To demonstrate the use of food menu data of HCFs for outbreak investigations, we would need to compare HCFs with linked patient–food menu data to HCFs without linked patient–food menu data in outbreak situations. As hospital-acquired infections are not that frequent, simulations may be the first step.
Conclusions
We aimed to explore the availability, accessibility and usability of food menu data in HCFs to support the identification of food vehicles associated with HA-FBOs. We found that food menu data analyses to support outbreak investigations is challenging in Italy and in Germany due to incomplete documentation. As the survey suggests knowledge gaps on existing food safety recommendations in HCFs, we recommend further training to increase compliance with recommendations. In Italy, the results of this study were discussed with the healthcare professionals who participated in the survey in an online workshop, also as a measure to reduce knowledge gaps.

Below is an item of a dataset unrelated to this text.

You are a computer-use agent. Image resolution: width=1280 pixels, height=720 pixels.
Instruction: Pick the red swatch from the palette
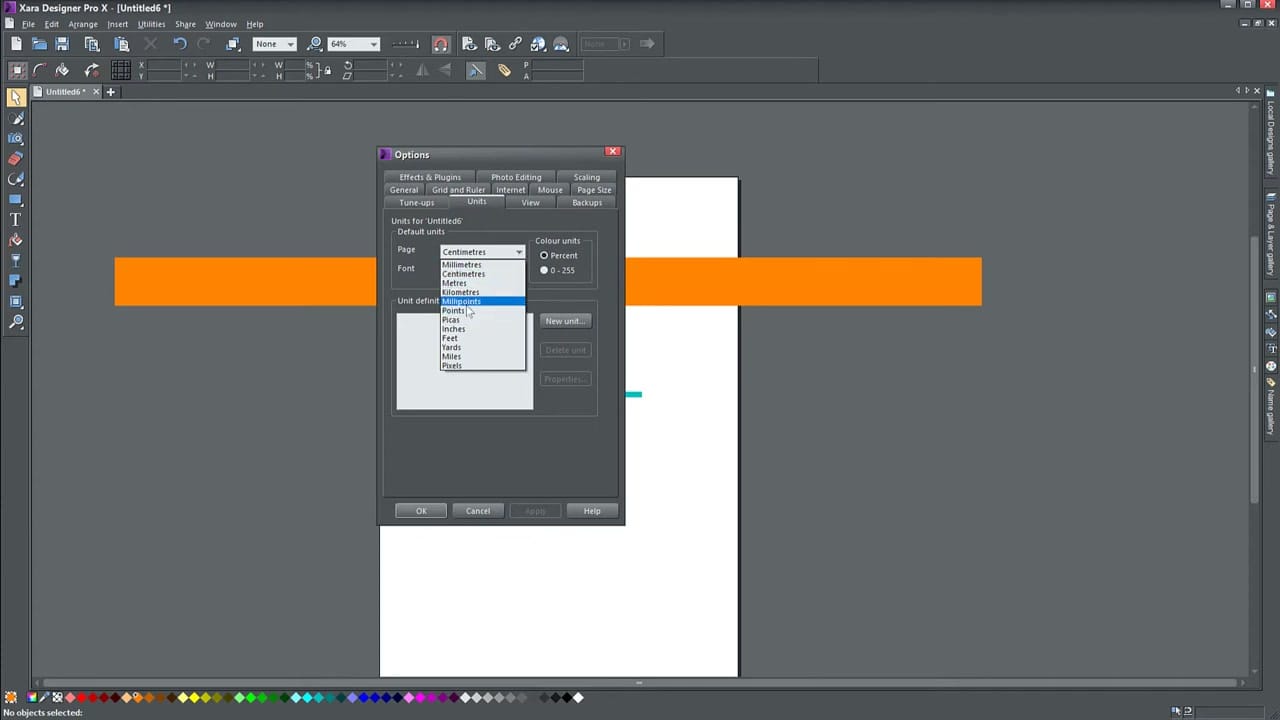click(83, 698)
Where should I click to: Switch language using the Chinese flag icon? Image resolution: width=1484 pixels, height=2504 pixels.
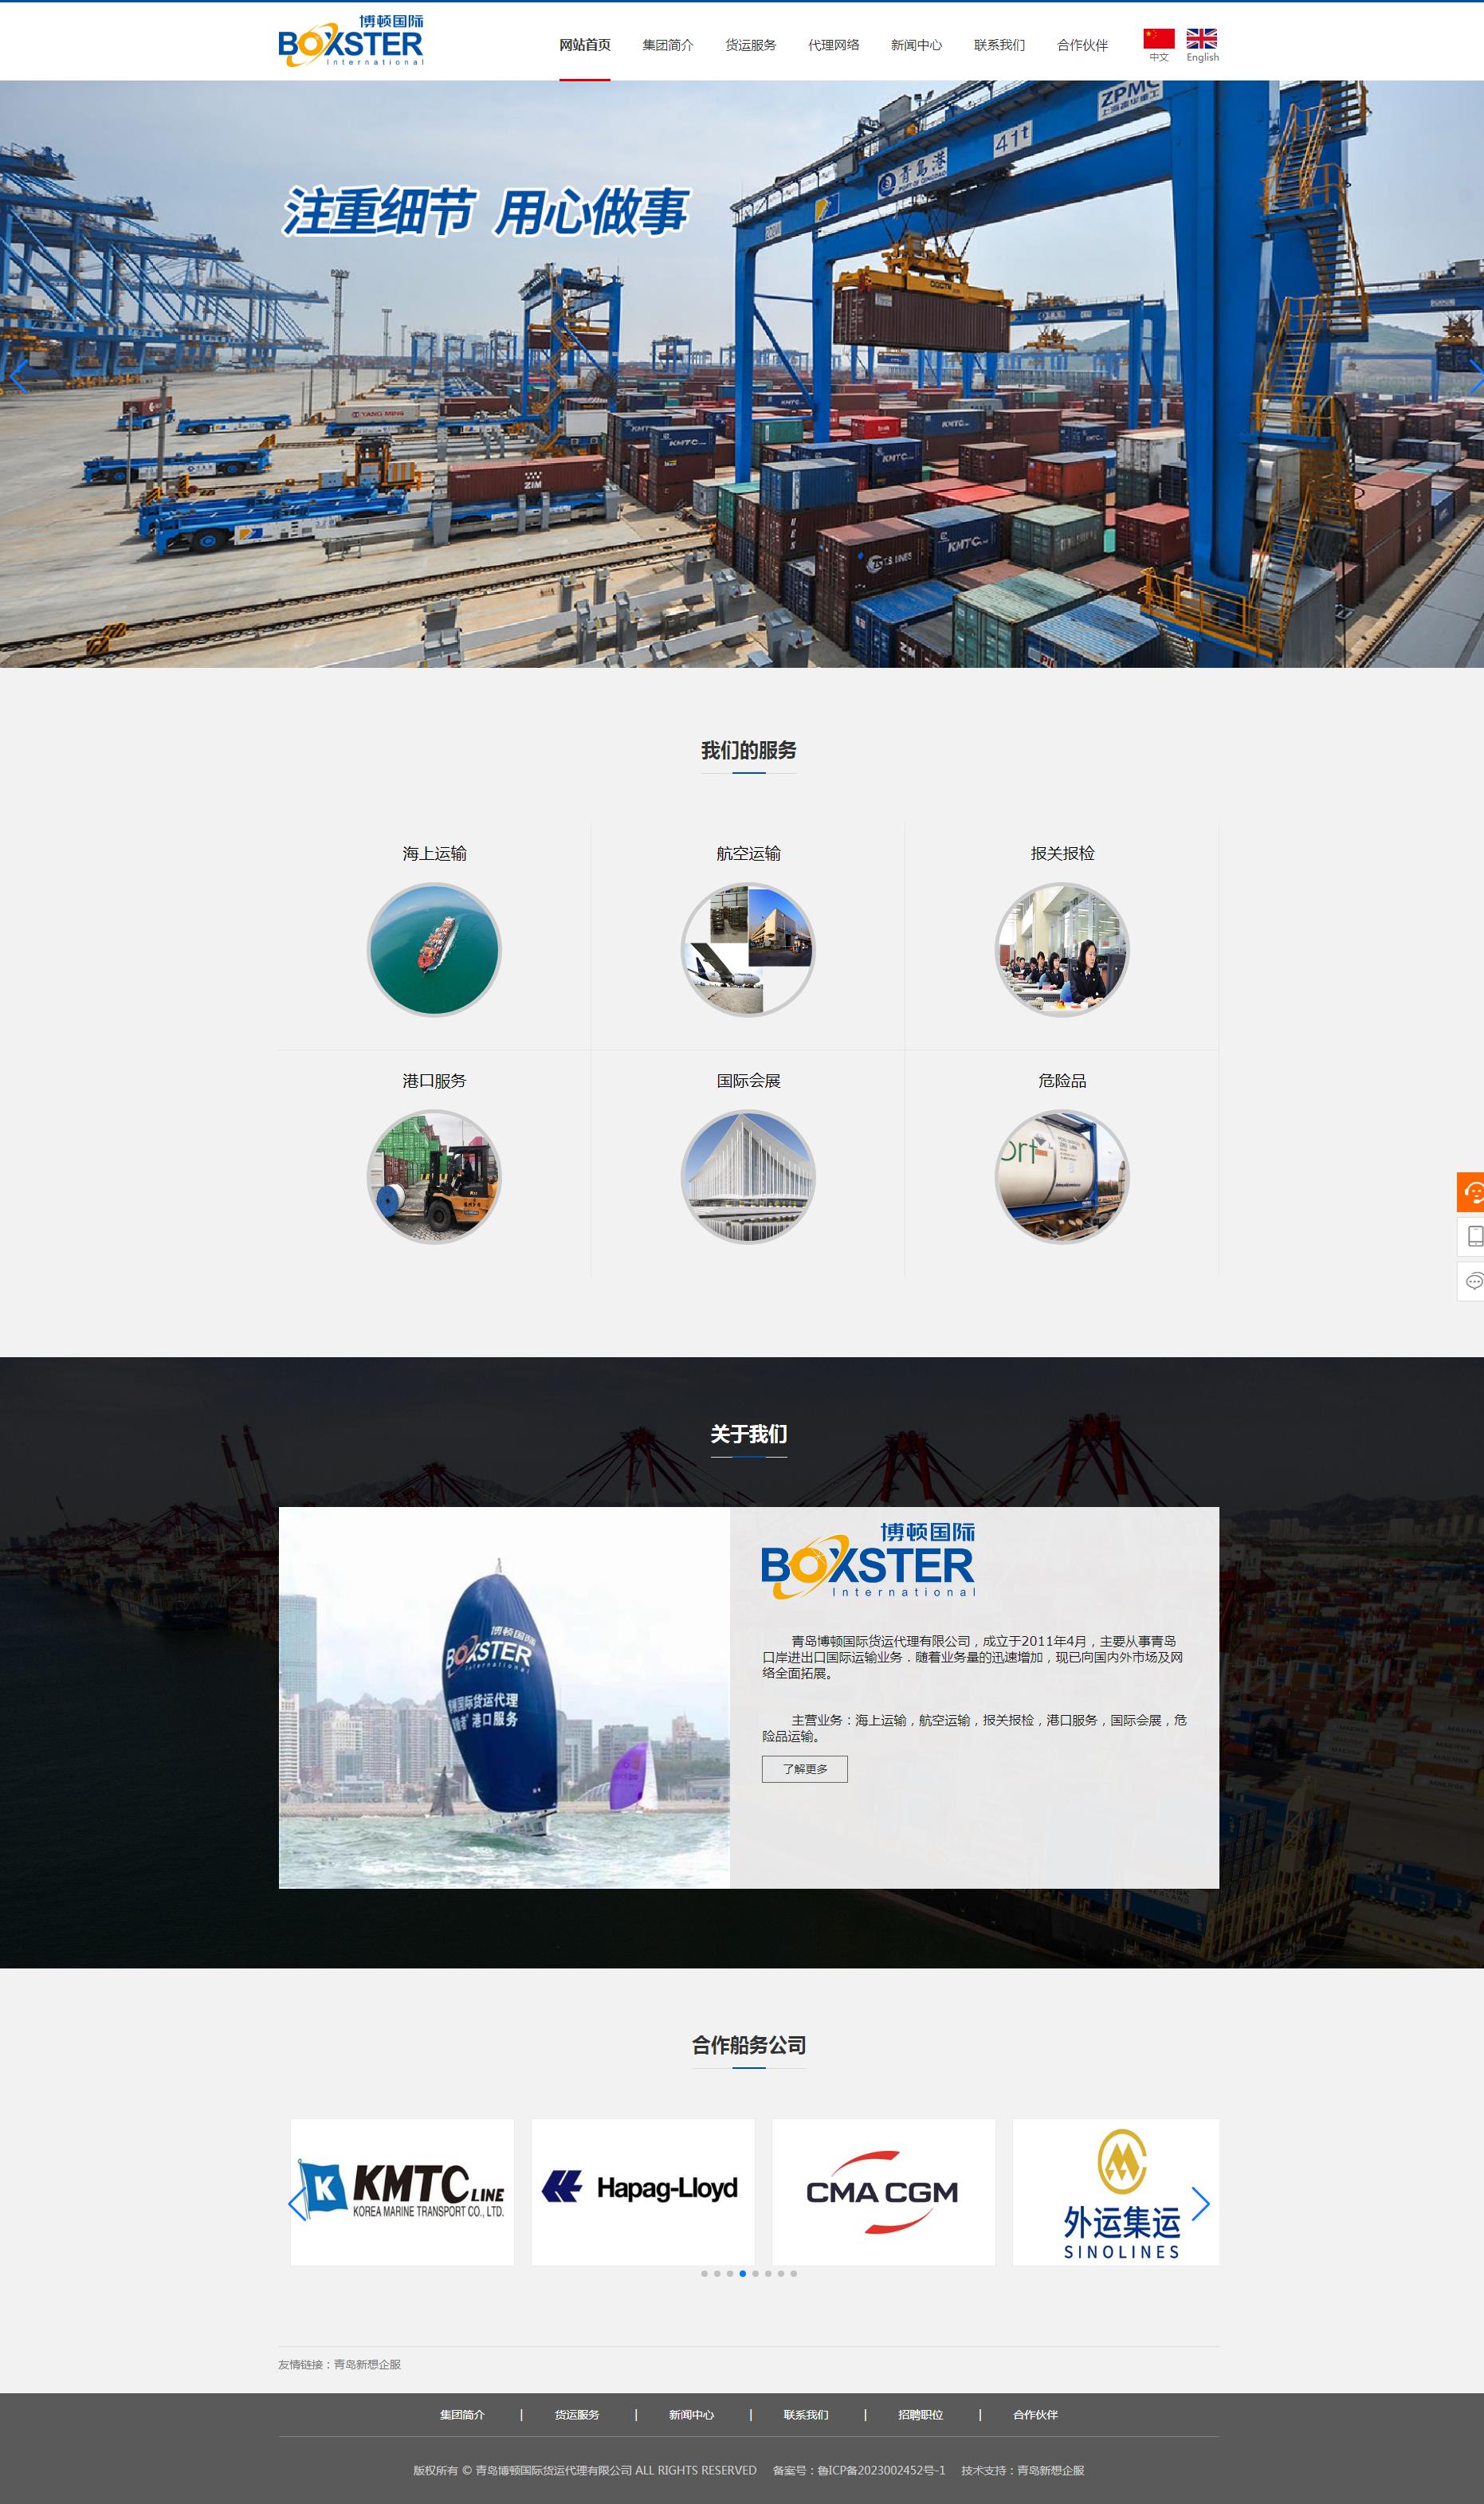point(1158,40)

It may be worthwhile to explore whether electronic bedside meal ordering systems, which already have the potential to improve dietary intake and patient satisfaction [Reference MacKenzie-Shalders21], may as well provide good opportunities to store patient food menu data. Hopefully, the digitisation opportunities that occurred during the COVID-19 pandemic [Reference Horgan23] will also be used to accelerate developments towards further digitisation of food menu data in HCFs. This will be a prerequisite to better assess the burden of contaminated food items in HA-FBOs.
Data availability statement
The dataset generated and/or analysed during the current study is available at the Zenodo repository, https://zenodo.org/record/5944854.
Acknowledgements
We would like to thank Christina Frank, Gerd Falkenhorst and Raskit Lachmann for reviewing the questionnaires; Hartwig Wehrmeyer and Hans-Peter Blank for coding the questionnaires; Andrea Sanchini for critically reviewing the clarity of the manuscript; Luciano Ricchiuti and Francesco D'Orsi for collaborating in administering questionnaires to HCFs in the Abruzzo and Molise regions and the participating healthcare facilities in Germany and Italy. We would also like to acknowledge the participating hospitals collaborating in the Italian Haemolytic Uraemic Syndrome Registry/Surveillance.
Author contributions
All authors have read the article and agreed with its submission.
Financial support
This work was done as part of the NOVA project under the One Health EJP, a European Union's Horizon 2020 research and innovation programme under Grant Agreement No. 773830.
Conflict of interest
No competing financial interests exist.
Ethical standards
Informed consent was obtained from institutional contact persons. Ethical approval was considered not applicable, since all data and information collected and its analyses refer only to routine processes in healthcare facilities collected at the institutional level. No data or information on health statuses or health-related statuses of group of patients or single patients were collected.